The spatial and temporal independence of the sites where mineralization is initiated establishes that such ultrastructural locations within individual collagen fibrils represent independent, physical chemical nucleation loci. The findings are totally inconsistent with the proposal that crystals must first be deposited in matrix vesicles, or other components such as mitochondria, and subsequently released and propagated in the interfibrillar space, until they eventually reach and impregnate the hole zone regions of the collagen fibrils.
Three-dimensional computer reconstruction of serial transverse and longitudinal sections demonstrates periodic swellings along the collagen fibrils, corresponding to the hole zone region of their axial period as mineralization proceeds. Bulging of fibrils was observed only in the more heavily mineralized regions of the tissues, a result suggesting that structural changes of the collagen fibrils may occur to accommodate additional mineral mass during the progressive increase in the deposition of a solid phase of calcium phosphate within the fibrils.
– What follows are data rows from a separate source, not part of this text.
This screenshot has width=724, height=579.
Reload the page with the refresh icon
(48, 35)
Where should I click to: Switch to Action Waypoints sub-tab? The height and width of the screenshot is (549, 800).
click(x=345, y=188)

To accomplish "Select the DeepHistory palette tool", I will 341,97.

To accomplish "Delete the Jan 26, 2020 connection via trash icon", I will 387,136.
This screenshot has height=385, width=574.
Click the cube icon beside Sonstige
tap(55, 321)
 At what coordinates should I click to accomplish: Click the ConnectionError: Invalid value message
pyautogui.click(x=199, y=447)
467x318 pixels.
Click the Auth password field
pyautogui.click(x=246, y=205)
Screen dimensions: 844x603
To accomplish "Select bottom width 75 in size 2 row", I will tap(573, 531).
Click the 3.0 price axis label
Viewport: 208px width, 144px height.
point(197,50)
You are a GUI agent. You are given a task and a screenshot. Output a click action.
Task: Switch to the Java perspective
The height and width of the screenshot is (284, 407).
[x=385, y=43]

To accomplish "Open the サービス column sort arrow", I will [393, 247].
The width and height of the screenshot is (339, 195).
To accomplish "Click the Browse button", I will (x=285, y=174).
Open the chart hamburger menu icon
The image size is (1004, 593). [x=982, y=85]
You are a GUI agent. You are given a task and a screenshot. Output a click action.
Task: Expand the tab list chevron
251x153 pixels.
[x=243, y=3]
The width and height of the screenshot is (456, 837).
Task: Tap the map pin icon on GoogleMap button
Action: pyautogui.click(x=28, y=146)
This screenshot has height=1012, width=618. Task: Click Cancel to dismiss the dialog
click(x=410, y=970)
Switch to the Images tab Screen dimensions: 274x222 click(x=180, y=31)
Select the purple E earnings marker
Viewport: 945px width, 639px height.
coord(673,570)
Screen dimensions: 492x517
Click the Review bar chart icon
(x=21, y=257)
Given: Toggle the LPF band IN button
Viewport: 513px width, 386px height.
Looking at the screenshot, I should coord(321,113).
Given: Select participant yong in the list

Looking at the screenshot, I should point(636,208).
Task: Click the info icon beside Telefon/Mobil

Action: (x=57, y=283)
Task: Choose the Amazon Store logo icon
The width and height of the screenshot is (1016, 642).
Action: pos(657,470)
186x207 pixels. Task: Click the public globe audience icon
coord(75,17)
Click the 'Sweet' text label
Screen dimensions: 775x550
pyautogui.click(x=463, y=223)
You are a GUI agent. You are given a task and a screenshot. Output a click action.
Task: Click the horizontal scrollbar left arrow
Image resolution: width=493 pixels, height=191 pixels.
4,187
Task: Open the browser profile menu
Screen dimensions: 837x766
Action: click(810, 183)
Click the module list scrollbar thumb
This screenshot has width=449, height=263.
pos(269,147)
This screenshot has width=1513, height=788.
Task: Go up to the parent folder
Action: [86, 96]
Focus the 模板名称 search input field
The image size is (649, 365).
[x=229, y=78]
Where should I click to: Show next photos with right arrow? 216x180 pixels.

We have also examined the same fish bones used for high-voltage electron optical studies using neutron diffraction techniques, from which the volume of space within collagen fibrils potentially available for the deposition of a solid mineral phase of calcium phosphate can putatively be calculated. Contrary to the direct visual observations of the location of the calcium phosphate crystals by high-voltage electron microscopy, calculations based on the data obtained from neutron diffraction techniques reveal that there is not a sufficient volume of space within the collagen fibrils of fish bone to accommodate all of the mineral phase present in the fully mineralized tissue. This discrepancy between direct observation by high-voltage electron microscopy and quantitative calculations of the three-dimensional space within collagen fibrils based on neutron diffraction and theoretical models of the packing of collagen molecules in collagen fibrils, raises serious questions about the validity of the particular neutron diffraction methods employed, and the assumptions used to calculate the intrafibrillar volume of the collagen fibrils. The correctness of the high-voltage electron microscopy studies is confirmed in other experiments in which the extracellular, interfibrillar volume of space in the tissue was measured directly by high-voltage electron microscopy of cross-sections of the tissue. The interfibrillar volume was found to be very much less than that required to house the large proportion of the mineral phase in the tissue calculated to be present in the interfibrillar space of fully mineralized bone from the neutron diffraction data using the methods and assumptions of Bonar and co-workers.